**What the task asks**
Please copy out the stretch of rows from the line containing "691x749 pixels. Task: Expand" through the line containing "pos(462,92)", both included, without changing a character. Leave the pictures out.

**Extracted material**
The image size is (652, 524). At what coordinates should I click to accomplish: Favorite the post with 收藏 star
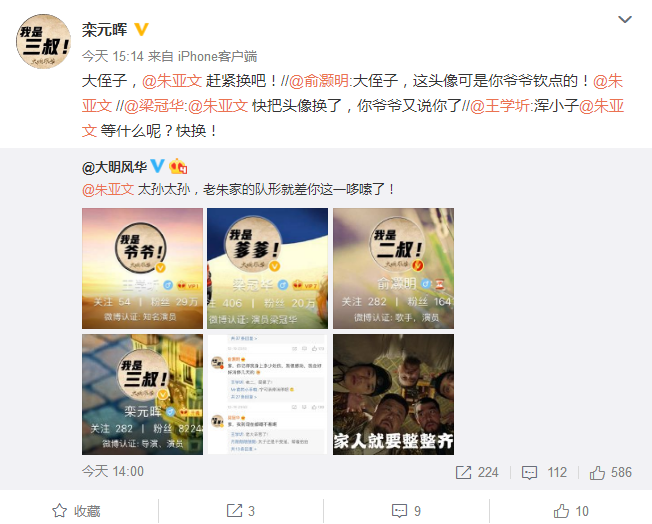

==

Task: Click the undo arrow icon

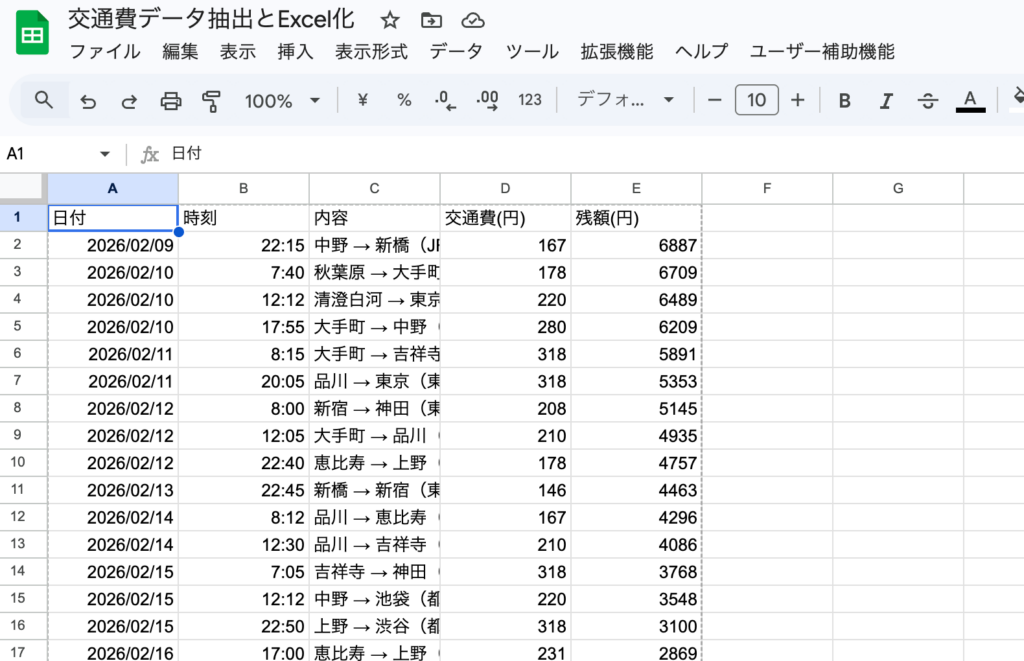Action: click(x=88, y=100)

==

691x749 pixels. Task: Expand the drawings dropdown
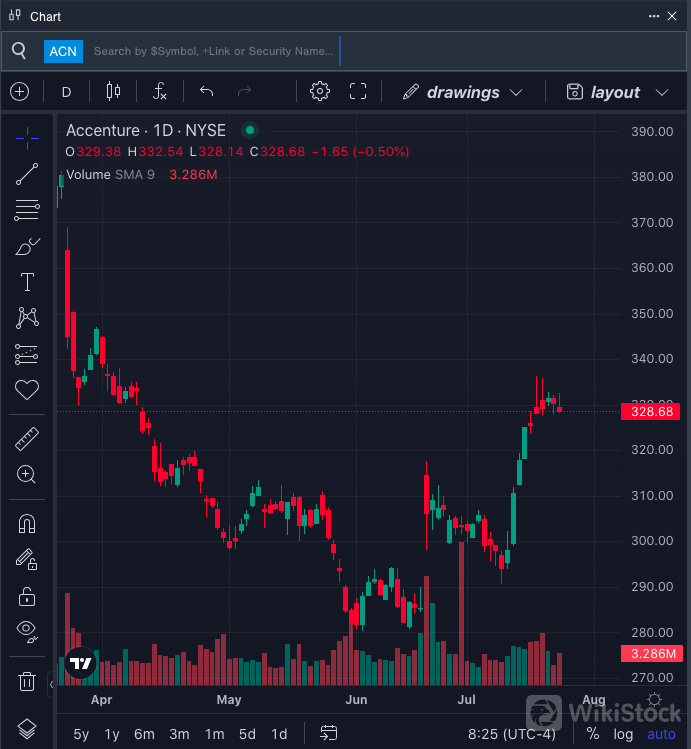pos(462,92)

**Worked solution**
691x749 pixels. Task: Expand the drawings dropdown
pos(462,92)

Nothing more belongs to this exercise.